--- Extract to read ---

Other Important Details:
In writing this book, I drew heavily on my research for Katyn: Stalin’s Massacre and the Triumph of Truth. The massacre claimed the lives of a large segment of the Polish intelligentsia. The Poles have gone to great lengths to bring the facts of that tragedy to the West’s attention. That tragedy and its aftermath have posed in the postwar era a major barrier to the normalization of Soviet-Polish relations. The tragedy foretells much about Russian crimes in Ukraine. In 2008, the President of Poland awarded me the Commander’s Cross, one of the country’s highest honors, for my work on the Katyn subject.
I am confident that this novel gives meaning, context, and drama to events and lives that should never be forgotten—by the Poles, by their World War II allies, and, most of all, by the Russians who, 83 years after the Katyn crime was committed, continue to live in a barbaric authoritarian state.
Cold Earth
Synopsis
My historical novel Cold Earth is based on a true but little-known story of a secret mission of the Polish Underground in 1944 to forestall a Russian takeover of Poland. The story is especially relevant today because it foretells much about Russian perfidy and cruelty in the current invasion of Ukraine. In my narrative, which is mostly set in Nazi-occupied Poland, a love affair unfolds between the underground’s mission leader and its radio operator under near-constant threats from SMERSH, the counterintelligence arm of the Red Army.

--- Collected data ---
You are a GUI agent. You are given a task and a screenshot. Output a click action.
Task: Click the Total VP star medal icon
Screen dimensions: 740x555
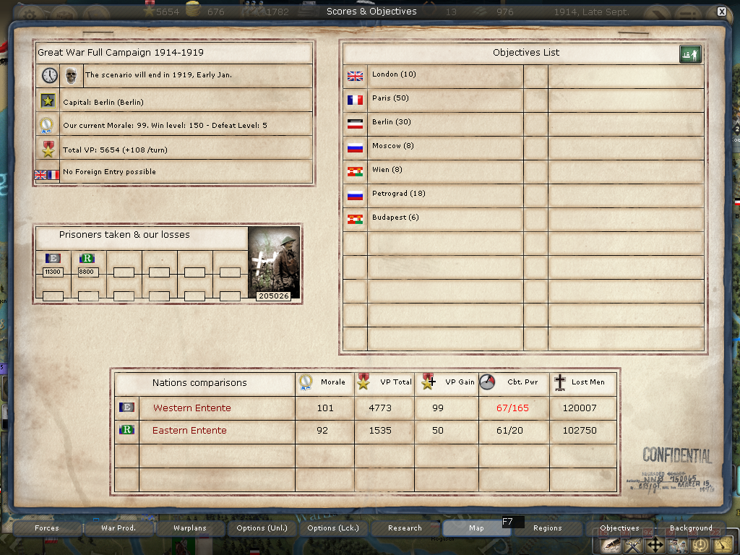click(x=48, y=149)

--- Work instructions ---
(a) Rewrite the passage on Katyn and Cold Earth between "I am confident" and "the Red Army.", inclusive, changing "radio operator" to "courier".
(b) Answer these from the passage on Katyn and Cold Earth:
(i) In what year did the President of Poland award the author the Commander's Cross?
(ii) What does the passage say SMERSH was?
(iii) In what year did the Polish Underground's secret mission take place?
(c) The passage on Katyn and Cold Earth names the parties by whom the events and lives it describes should never be forgotten. List all of them.
Rely only on the passage on Katyn and Cold Earth.

--- Solutions for each task ---
(a)
I am confident that this novel gives meaning, context, and drama to events and lives that should never be forgotten—by the Poles, by their World War II allies, and, most of all, by the Russians who, 83 years after the Katyn crime was committed, continue to live in a barbaric authoritarian state.
Cold Earth
Synopsis
My historical novel Cold Earth is based on a true but little-known story of a secret mission of the Polish Underground in 1944 to forestall a Russian takeover of Poland. The story is especially relevant today because it foretells much about Russian perfidy and cruelty in the current invasion of Ukraine. In my narrative, which is mostly set in Nazi-occupied Poland, a love affair unfolds between the underground’s mission leader and its courier under near-constant threats from SMERSH, the counterintelligence arm of the Red Army.

(b)
(i) 2008
(ii) The counterintelligence arm of the Red Army
(iii) 1944

(c)
- The Poles
- Their World War II allies
- The Russians